◆ GOAL OF THE EXERCISE ◆
Please print all of the records that follow with nothing altered.

◆ DATA FOR THIS EXERCISE ◆
== Segment start ==

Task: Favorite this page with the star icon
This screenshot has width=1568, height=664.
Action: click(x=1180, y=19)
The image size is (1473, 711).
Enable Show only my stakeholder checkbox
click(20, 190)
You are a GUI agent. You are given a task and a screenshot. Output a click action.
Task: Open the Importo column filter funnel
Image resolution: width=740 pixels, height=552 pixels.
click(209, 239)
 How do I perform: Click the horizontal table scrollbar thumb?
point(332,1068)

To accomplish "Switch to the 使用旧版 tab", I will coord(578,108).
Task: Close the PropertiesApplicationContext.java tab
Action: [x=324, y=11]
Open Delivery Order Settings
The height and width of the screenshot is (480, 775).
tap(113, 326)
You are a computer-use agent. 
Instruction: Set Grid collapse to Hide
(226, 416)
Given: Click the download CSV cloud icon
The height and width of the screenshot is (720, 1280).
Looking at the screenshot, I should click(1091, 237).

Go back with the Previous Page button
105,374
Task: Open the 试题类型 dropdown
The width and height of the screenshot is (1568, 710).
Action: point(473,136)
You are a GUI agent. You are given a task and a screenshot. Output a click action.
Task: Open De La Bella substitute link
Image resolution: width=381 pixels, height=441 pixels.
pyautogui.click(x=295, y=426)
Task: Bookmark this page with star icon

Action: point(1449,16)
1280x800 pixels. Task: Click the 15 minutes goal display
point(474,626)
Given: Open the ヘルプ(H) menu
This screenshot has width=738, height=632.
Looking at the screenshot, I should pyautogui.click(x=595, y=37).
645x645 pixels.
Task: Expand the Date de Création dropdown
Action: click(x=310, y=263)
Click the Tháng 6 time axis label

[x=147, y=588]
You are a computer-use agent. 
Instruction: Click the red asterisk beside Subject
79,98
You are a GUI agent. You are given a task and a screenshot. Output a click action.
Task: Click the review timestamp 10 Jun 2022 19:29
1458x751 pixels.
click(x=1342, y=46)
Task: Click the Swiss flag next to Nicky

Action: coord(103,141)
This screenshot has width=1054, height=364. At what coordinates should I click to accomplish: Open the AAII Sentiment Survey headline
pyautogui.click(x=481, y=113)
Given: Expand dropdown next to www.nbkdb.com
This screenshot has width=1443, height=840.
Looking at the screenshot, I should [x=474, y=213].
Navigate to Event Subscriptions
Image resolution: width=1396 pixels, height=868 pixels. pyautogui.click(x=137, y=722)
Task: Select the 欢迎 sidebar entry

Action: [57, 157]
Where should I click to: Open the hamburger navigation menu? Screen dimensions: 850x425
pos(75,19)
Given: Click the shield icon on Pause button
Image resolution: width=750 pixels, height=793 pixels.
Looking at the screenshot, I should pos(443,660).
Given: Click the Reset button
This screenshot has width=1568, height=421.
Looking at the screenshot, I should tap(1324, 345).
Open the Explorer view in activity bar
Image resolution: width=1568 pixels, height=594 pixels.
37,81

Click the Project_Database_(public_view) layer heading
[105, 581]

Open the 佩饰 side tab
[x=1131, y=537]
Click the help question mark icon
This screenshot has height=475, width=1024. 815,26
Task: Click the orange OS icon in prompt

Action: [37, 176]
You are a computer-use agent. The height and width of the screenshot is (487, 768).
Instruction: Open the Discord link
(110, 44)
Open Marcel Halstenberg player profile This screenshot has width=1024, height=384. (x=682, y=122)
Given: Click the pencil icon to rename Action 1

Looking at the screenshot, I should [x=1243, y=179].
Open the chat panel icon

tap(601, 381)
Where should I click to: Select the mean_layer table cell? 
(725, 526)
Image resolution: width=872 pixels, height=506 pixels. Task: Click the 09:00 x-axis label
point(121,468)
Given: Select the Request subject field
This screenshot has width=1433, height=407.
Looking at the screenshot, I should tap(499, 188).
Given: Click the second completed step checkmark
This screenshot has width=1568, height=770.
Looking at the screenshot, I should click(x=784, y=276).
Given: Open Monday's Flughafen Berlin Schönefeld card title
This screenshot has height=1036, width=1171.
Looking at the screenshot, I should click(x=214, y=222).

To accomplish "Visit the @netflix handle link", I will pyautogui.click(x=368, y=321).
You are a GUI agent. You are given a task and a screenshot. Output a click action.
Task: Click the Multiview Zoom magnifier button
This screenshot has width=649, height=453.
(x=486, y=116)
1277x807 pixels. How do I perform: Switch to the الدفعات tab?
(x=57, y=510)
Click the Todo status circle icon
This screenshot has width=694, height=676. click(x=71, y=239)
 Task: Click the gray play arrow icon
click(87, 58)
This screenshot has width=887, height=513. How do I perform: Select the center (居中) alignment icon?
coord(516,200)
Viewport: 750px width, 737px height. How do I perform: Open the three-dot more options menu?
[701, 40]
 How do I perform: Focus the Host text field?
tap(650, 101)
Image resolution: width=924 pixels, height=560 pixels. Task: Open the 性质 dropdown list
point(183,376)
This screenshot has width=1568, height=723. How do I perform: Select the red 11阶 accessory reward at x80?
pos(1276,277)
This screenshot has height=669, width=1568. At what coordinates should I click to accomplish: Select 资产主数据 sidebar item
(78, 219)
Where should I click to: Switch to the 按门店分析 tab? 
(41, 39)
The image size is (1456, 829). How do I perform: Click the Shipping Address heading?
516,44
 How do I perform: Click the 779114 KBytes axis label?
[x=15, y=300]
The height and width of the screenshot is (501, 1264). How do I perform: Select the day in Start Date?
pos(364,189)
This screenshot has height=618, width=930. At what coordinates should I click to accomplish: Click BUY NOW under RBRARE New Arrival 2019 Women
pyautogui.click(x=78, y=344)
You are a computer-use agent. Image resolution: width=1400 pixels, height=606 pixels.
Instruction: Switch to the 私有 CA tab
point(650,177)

== Segment end ==

◆ RESULT FOR THIS EXERCISE ◆
Task: Favorite this page with the star icon
This screenshot has width=1568, height=664.
Action: click(x=1180, y=19)
The image size is (1473, 711).
Enable Show only my stakeholder checkbox
click(20, 190)
You are a GUI agent. You are given a task and a screenshot. Output a click action.
Task: Open the Importo column filter funnel
Image resolution: width=740 pixels, height=552 pixels.
click(209, 239)
 How do I perform: Click the horizontal table scrollbar thumb?
point(332,1068)

To accomplish "Switch to the 使用旧版 tab", I will coord(578,108).
Task: Close the PropertiesApplicationContext.java tab
Action: [x=324, y=11]
Open Delivery Order Settings
The height and width of the screenshot is (480, 775).
tap(113, 326)
You are a computer-use agent. 
Instruction: Set Grid collapse to Hide
(226, 416)
Given: Click the download CSV cloud icon
The height and width of the screenshot is (720, 1280).
Looking at the screenshot, I should click(1091, 237).

Go back with the Previous Page button
105,374
Task: Open the 试题类型 dropdown
The width and height of the screenshot is (1568, 710).
Action: point(473,136)
You are a GUI agent. You are given a task and a screenshot. Output a click action.
Task: Open De La Bella substitute link
Image resolution: width=381 pixels, height=441 pixels.
pyautogui.click(x=295, y=426)
Task: Bookmark this page with star icon

Action: point(1449,16)
1280x800 pixels. Task: Click the 15 minutes goal display
point(474,626)
Given: Open the ヘルプ(H) menu
This screenshot has width=738, height=632.
Looking at the screenshot, I should pyautogui.click(x=595, y=37).
645x645 pixels.
Task: Expand the Date de Création dropdown
Action: click(x=310, y=263)
Click the Tháng 6 time axis label

[x=147, y=588]
You are a computer-use agent. 
Instruction: Click the red asterisk beside Subject
79,98
You are a GUI agent. You are given a task and a screenshot. Output a click action.
Task: Click the review timestamp 10 Jun 2022 19:29
1458x751 pixels.
click(x=1342, y=46)
Task: Click the Swiss flag next to Nicky

Action: coord(103,141)
This screenshot has width=1054, height=364. At what coordinates should I click to accomplish: Open the AAII Sentiment Survey headline
pyautogui.click(x=481, y=113)
Given: Expand dropdown next to www.nbkdb.com
This screenshot has width=1443, height=840.
Looking at the screenshot, I should [x=474, y=213].
Navigate to Event Subscriptions
Image resolution: width=1396 pixels, height=868 pixels. pyautogui.click(x=137, y=722)
Task: Select the 欢迎 sidebar entry

Action: [57, 157]
Where should I click to: Open the hamburger navigation menu? Screen dimensions: 850x425
pos(75,19)
Given: Click the shield icon on Pause button
Image resolution: width=750 pixels, height=793 pixels.
Looking at the screenshot, I should pos(443,660).
Given: Click the Reset button
This screenshot has width=1568, height=421.
Looking at the screenshot, I should tap(1324, 345).
Open the Explorer view in activity bar
Image resolution: width=1568 pixels, height=594 pixels.
37,81

Click the Project_Database_(public_view) layer heading
[105, 581]

Open the 佩饰 side tab
[x=1131, y=537]
Click the help question mark icon
This screenshot has height=475, width=1024. 815,26
Task: Click the orange OS icon in prompt

Action: [37, 176]
You are a computer-use agent. The height and width of the screenshot is (487, 768).
Instruction: Open the Discord link
(110, 44)
Open Marcel Halstenberg player profile This screenshot has width=1024, height=384. (x=682, y=122)
Given: Click the pencil icon to rename Action 1

Looking at the screenshot, I should [x=1243, y=179].
Open the chat panel icon

tap(601, 381)
Where should I click to: Select the mean_layer table cell? 
(725, 526)
Image resolution: width=872 pixels, height=506 pixels. Task: Click the 09:00 x-axis label
point(121,468)
Given: Select the Request subject field
This screenshot has width=1433, height=407.
Looking at the screenshot, I should tap(499, 188).
Given: Click the second completed step checkmark
This screenshot has width=1568, height=770.
Looking at the screenshot, I should click(x=784, y=276).
Given: Open Monday's Flughafen Berlin Schönefeld card title
This screenshot has height=1036, width=1171.
Looking at the screenshot, I should click(x=214, y=222).

To accomplish "Visit the @netflix handle link", I will pyautogui.click(x=368, y=321).
You are a GUI agent. You are given a task and a screenshot. Output a click action.
Task: Click the Multiview Zoom magnifier button
This screenshot has width=649, height=453.
(x=486, y=116)
1277x807 pixels. How do I perform: Switch to the الدفعات tab?
(x=57, y=510)
Click the Todo status circle icon
This screenshot has width=694, height=676. click(x=71, y=239)
 Task: Click the gray play arrow icon
click(87, 58)
This screenshot has width=887, height=513. How do I perform: Select the center (居中) alignment icon?
coord(516,200)
Viewport: 750px width, 737px height. How do I perform: Open the three-dot more options menu?
[701, 40]
 How do I perform: Focus the Host text field?
tap(650, 101)
Image resolution: width=924 pixels, height=560 pixels. Task: Open the 性质 dropdown list
point(183,376)
This screenshot has width=1568, height=723. How do I perform: Select the red 11阶 accessory reward at x80?
pos(1276,277)
This screenshot has height=669, width=1568. At what coordinates should I click to accomplish: Select 资产主数据 sidebar item
(78, 219)
Where should I click to: Switch to the 按门店分析 tab? 
(41, 39)
The image size is (1456, 829). How do I perform: Click the Shipping Address heading?
516,44
 How do I perform: Click the 779114 KBytes axis label?
[x=15, y=300]
The height and width of the screenshot is (501, 1264). How do I perform: Select the day in Start Date?
pos(364,189)
This screenshot has height=618, width=930. At what coordinates should I click to accomplish: Click BUY NOW under RBRARE New Arrival 2019 Women
pyautogui.click(x=78, y=344)
You are a computer-use agent. Image resolution: width=1400 pixels, height=606 pixels.
Instruction: Switch to the 私有 CA tab
point(650,177)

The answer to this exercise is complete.